In the past few months as I was seeking diversity and young candidates for appointed positions in the Society, I discovered some hidden unofficial metrics that have inadvertently blocked the entry of new blood into the management of the Society. The most common argument for reappointing an incumbent to the same or a similar position is that the candidate has the best experience. If no other attributes trumps experience, we will never refresh our management team! Thus, many dictators around the world can argue they have the best experience and as years pass by they accumulate even more experience! I do agree that a candidate should have some experience in the area of their appointment, but when a minimum level of experience is present then other factors should have weighed in the selection process. Some of these attributes are:

  1. Having fresh perspectives and willing to take new initiatives.
  2. Diversity of views and backgrounds.
  3. Ability to work with others and create alliances.
  4. Willingness to mentor the next generation and create a succession plan.

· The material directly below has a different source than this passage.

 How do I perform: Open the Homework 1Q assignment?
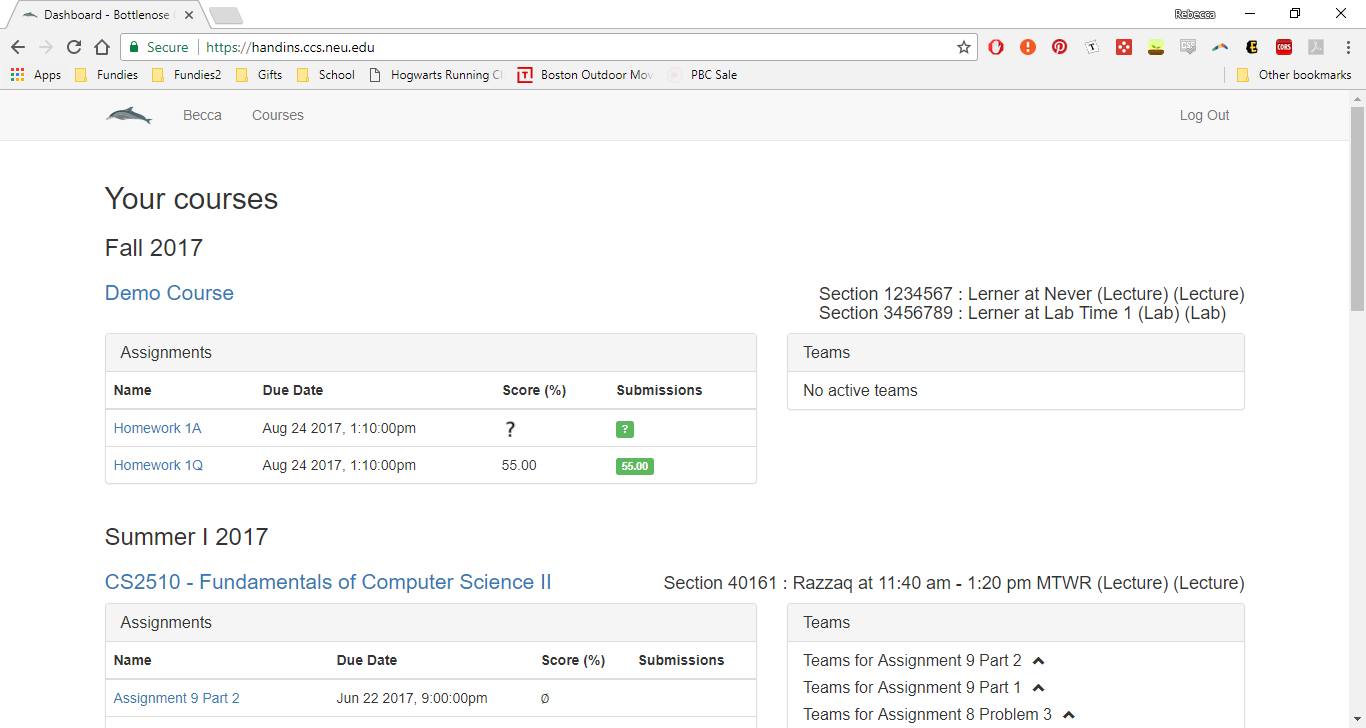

It is natural to feel more assured and comfortable if incumbents who have done the job before assume these positions, especially if they are close friends. However, fresh blood does not represent big risks. Almost every volunteer is a professional with excellent working and management experiences. The incumbents are still around and can provide guidance and support. The Society also has a cadre of staff members who know operations and policies well and are there to provide advice and checks and balances. On the whole, allowing fresh blood to take over management duties is not that risky.

The BoG and in particular the VPs have been sensitized to this issue. Changes are slow because of the election cycle and refresh cycles of appointed positions. To make way for fresh blood, we will institute/practice term limits in elected and appointed positions. There will be term limit motions in the next BoG meeting coming up in a month or so. Write to your favorite BoG members to support our moves to accelerate the evolution and transformation of the Society.

ComSoc is striving for a better global and technical balance in representations, management, technical programs and activities. Infusion of new ideas, diversity and fresh blood is critical to ComSoc’s health and its strategic future in multi-disciplinary and global endeavors.